Posted on: Sunday, February 20, 2005

EDITORIAL
Kaua'i also faces taxation challenge

In contrast to O'ahu, the property tax limitation movement on Kaua'i is beginning with a community group.

An organization called 'Ohana Kaua'i pushed a charter amendment through the initiative process. They want taxes rolled back to 1998-99 levels and then cap their increase to a formula based on the rate of inflation.

That effort, approved by voters in November, has been at least temporarily stymied by the Circuit Court, which ruled the plan violates the state Constitution, which says "all functions powers and duties relating to the taxation of real property shall be exercised exclusively by the counties."

Supporters of the plan say the ruling misreads the Constitution and so they will likely appeal.
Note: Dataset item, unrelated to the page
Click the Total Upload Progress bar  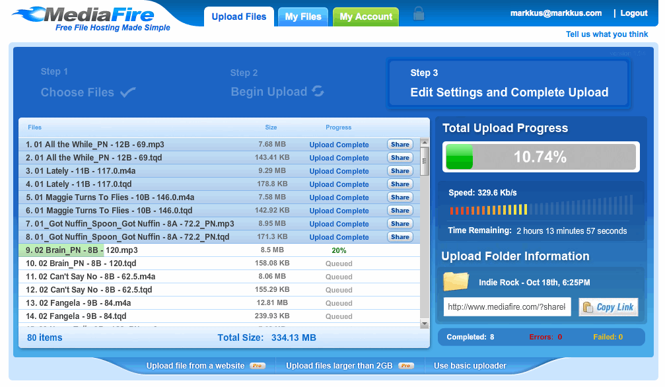click(540, 157)
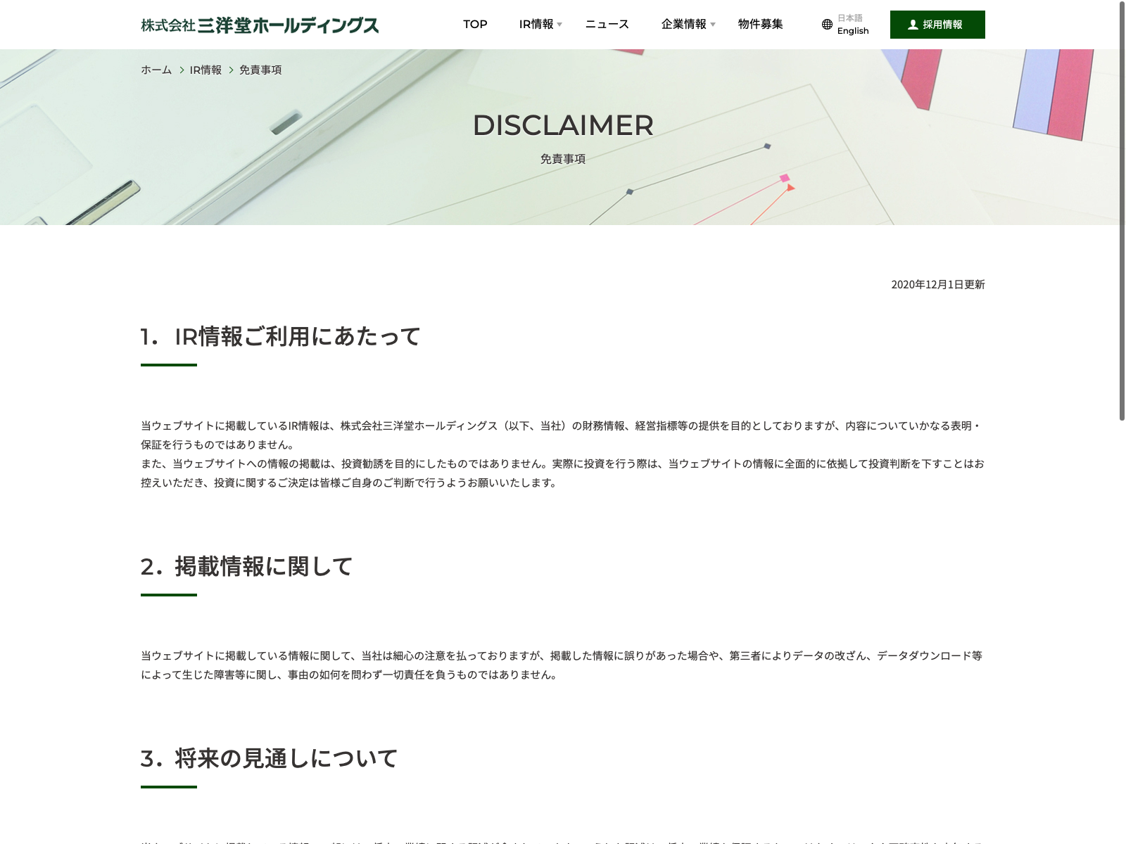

They may have a case. The Constitution appears to be arguing that property taxation is strictly a county matter, not one the state should get involved in.

In any event, the Kaua'i County Council appears ready to take up the cause and will soon launch its own "reform" effort in the arena of property taxes.

It makes sense to take a hard look at the entire property tax system to determine if it is fair and adequately productive.

But Kaua'i also should be wary of arbitrary formulas. The role of any legislative body is to make sound policy decisions after considering all the facts.

In the case of taxation, that means listening to the public, deciding what is needed, then raising the money needed to meet those obligations.

Setting income levels first and then fitting public needs into a predetermined budget is not sensible policy.